Saved entries
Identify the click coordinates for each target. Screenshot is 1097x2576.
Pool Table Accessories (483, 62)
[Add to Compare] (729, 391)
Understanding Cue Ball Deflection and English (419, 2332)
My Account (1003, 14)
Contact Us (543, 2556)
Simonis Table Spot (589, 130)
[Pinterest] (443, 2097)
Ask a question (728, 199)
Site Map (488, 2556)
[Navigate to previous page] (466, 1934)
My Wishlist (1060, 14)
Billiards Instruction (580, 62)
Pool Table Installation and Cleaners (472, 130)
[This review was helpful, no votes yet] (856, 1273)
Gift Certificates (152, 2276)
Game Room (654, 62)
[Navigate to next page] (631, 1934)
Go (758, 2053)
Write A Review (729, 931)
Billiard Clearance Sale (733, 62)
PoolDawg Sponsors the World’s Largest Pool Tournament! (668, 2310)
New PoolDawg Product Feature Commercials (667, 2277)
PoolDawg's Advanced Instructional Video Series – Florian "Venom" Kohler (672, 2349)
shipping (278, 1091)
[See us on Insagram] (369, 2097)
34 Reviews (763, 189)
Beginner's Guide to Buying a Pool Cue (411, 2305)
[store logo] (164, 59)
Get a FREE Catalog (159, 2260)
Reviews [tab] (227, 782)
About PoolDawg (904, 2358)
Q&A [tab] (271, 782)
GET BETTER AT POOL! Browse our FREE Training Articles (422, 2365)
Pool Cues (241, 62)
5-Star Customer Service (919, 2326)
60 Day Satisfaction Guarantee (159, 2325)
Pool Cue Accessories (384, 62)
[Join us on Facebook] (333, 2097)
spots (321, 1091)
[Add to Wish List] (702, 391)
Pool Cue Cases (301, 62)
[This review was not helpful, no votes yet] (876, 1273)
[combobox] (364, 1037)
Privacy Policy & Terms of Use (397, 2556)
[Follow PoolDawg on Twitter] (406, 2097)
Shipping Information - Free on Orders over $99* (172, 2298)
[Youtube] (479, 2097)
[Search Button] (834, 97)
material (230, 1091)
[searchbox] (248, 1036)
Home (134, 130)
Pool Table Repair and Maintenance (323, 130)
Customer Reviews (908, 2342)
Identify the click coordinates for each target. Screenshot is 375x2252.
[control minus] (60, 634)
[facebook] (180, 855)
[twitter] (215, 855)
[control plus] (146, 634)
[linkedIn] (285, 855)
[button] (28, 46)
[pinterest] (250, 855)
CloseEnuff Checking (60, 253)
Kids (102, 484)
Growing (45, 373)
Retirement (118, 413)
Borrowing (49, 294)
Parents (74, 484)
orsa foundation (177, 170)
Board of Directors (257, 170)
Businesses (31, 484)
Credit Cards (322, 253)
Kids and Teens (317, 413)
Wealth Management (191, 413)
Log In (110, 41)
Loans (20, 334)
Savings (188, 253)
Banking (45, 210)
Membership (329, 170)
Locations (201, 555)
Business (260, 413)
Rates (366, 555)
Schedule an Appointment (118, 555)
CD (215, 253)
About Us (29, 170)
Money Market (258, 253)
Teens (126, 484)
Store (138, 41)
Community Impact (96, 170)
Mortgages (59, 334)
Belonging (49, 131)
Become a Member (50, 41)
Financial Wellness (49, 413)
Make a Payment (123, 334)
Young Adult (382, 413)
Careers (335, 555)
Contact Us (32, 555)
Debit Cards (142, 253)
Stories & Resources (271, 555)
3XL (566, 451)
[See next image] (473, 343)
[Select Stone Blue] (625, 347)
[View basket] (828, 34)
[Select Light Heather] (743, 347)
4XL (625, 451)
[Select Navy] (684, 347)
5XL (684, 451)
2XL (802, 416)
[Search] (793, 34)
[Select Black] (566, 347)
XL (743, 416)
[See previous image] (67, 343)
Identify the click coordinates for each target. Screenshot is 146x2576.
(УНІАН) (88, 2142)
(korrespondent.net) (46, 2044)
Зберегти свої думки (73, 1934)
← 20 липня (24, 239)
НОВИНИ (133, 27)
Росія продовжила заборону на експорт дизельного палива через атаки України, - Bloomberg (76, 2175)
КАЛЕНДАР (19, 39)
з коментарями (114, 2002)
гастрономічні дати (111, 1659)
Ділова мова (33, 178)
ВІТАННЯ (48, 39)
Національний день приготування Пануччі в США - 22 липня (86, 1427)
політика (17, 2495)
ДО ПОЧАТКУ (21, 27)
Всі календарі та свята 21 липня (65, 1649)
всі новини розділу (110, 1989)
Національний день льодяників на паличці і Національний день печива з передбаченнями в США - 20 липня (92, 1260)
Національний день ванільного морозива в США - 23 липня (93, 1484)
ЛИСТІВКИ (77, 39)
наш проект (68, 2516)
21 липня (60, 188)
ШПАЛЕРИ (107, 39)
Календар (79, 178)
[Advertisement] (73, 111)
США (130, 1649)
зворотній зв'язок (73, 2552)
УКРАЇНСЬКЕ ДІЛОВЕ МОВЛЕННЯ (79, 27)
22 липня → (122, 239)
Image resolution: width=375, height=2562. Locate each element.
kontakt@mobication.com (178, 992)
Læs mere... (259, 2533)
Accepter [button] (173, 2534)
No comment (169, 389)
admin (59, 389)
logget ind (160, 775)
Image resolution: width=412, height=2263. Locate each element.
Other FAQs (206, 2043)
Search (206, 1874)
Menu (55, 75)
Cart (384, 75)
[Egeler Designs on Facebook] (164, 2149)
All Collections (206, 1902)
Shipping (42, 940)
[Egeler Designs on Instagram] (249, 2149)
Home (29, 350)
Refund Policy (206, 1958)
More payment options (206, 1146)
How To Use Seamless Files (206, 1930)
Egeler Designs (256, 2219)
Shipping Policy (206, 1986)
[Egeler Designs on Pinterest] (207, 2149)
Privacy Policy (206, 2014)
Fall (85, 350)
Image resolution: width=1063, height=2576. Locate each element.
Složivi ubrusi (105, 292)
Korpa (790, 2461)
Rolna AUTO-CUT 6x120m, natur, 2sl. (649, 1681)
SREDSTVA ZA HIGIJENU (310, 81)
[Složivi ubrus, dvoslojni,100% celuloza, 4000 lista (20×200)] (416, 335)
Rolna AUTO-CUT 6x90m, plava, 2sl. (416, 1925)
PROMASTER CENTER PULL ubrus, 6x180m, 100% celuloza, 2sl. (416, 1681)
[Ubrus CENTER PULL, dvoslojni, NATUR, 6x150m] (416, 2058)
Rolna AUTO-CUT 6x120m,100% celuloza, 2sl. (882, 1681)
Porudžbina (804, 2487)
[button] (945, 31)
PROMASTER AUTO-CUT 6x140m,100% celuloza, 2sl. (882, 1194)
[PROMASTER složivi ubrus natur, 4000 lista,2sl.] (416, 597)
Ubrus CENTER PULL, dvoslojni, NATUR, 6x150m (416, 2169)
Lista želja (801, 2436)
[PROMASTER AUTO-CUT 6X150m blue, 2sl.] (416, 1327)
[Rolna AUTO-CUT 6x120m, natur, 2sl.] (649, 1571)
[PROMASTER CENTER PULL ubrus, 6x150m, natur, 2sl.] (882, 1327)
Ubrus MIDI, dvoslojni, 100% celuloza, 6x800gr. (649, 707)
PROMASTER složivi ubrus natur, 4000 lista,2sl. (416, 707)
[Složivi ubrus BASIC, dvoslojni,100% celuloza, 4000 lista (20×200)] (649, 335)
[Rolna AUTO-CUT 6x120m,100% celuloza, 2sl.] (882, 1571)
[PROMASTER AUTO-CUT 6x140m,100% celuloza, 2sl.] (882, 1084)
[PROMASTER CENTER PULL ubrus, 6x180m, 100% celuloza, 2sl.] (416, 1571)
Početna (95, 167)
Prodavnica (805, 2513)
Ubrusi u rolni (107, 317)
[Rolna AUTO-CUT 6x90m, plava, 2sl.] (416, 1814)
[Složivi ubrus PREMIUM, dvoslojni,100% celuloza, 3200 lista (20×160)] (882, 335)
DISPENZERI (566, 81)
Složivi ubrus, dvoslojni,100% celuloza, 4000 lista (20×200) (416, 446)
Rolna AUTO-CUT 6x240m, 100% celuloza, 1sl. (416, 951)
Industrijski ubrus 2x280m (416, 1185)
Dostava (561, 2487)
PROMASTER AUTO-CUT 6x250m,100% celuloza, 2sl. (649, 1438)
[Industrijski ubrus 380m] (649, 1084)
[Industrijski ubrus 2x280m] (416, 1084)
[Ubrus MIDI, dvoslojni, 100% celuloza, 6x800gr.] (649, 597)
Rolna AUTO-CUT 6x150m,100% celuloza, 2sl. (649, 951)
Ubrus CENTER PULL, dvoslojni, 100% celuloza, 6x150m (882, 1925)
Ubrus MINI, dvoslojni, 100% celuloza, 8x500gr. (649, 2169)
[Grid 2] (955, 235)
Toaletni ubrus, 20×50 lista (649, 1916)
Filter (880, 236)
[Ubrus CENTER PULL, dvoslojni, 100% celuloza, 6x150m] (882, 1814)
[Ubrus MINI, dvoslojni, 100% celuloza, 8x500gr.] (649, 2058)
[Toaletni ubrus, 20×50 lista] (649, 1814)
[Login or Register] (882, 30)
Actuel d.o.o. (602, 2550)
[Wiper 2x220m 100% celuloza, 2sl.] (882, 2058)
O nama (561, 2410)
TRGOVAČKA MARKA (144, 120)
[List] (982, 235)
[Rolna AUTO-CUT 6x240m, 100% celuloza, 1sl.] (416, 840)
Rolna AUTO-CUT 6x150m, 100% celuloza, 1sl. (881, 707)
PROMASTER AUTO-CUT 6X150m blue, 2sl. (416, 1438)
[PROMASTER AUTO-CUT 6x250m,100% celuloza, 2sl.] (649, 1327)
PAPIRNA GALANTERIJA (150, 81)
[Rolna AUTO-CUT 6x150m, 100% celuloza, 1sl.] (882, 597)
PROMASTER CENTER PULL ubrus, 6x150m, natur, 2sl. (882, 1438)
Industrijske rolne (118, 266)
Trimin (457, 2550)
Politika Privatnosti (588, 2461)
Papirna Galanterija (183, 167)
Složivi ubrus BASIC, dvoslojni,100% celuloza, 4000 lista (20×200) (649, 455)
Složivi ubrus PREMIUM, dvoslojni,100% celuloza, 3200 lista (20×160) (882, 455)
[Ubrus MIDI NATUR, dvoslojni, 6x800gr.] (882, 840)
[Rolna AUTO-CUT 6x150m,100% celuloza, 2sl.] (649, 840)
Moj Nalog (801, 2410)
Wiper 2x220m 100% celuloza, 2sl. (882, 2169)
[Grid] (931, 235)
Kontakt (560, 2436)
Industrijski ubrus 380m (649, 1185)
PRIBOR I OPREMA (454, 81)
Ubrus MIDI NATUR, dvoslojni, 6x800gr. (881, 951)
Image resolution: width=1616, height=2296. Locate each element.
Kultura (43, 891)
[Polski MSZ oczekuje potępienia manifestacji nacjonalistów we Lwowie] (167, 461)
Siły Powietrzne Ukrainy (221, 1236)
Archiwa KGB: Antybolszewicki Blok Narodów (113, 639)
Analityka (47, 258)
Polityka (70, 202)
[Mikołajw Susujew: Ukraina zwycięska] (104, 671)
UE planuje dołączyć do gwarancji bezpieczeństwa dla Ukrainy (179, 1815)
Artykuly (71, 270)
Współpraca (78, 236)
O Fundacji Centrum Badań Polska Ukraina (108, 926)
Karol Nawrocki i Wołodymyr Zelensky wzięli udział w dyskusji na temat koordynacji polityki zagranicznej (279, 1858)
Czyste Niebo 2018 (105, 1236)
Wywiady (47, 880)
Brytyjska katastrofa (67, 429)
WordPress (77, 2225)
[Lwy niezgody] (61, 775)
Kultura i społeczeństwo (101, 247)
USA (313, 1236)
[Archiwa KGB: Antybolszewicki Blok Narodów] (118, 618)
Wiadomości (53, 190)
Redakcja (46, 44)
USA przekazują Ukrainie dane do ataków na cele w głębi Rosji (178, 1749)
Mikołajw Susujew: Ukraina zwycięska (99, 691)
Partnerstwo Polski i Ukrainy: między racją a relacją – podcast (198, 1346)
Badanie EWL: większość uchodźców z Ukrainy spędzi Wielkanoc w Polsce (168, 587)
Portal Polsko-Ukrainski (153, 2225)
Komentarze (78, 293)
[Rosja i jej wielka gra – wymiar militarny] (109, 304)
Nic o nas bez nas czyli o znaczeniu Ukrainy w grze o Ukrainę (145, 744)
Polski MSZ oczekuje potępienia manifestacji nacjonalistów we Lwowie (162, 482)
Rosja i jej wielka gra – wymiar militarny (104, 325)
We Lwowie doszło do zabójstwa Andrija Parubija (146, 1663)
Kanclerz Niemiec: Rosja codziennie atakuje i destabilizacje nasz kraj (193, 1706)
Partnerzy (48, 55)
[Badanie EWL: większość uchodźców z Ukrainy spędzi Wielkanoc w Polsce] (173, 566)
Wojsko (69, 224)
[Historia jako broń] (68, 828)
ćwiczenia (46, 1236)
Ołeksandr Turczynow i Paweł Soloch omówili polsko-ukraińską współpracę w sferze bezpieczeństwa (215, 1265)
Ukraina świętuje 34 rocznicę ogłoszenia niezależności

Aim of the exercise:
Would you retype the lines above from the one with "Businesses (31, 484)" down to the one with "Ділова мова (33, 178)", word for word, both ends included and no other lines?

Result:
Businesses (31, 484)
Credit Cards (322, 253)
Kids and Teens (317, 413)
Wealth Management (191, 413)
Log In (110, 41)
Loans (20, 334)
Savings (188, 253)
Banking (45, 210)
Membership (329, 170)
Locations (201, 555)
Business (260, 413)
Rates (366, 555)
Schedule an Appointment (118, 555)
CD (215, 253)
About Us (29, 170)
Money Market (258, 253)
Teens (126, 484)
Store (138, 41)
Community Impact (96, 170)
Mortgages (59, 334)
Belonging (49, 131)
Become a Member (50, 41)
Financial Wellness (49, 413)
Make a Payment (123, 334)
Young Adult (382, 413)
Careers (335, 555)
Contact Us (32, 555)
Debit Cards (142, 253)
Stories & Resources (271, 555)
3XL (566, 451)
[See next image] (473, 343)
[Select Stone Blue] (625, 347)
[View basket] (828, 34)
[Select Light Heather] (743, 347)
4XL (625, 451)
[Select Navy] (684, 347)
5XL (684, 451)
2XL (802, 416)
[Search] (793, 34)
[Select Black] (566, 347)
XL (743, 416)
[See previous image] (67, 343)
Identify the click coordinates for each target. Screenshot is 146x2576.
(УНІАН) (88, 2142)
(korrespondent.net) (46, 2044)
Зберегти свої думки (73, 1934)
← 20 липня (24, 239)
НОВИНИ (133, 27)
Росія продовжила заборону на експорт дизельного палива через атаки України, - Bloomberg (76, 2175)
КАЛЕНДАР (19, 39)
з коментарями (114, 2002)
гастрономічні дати (111, 1659)
Ділова мова (33, 178)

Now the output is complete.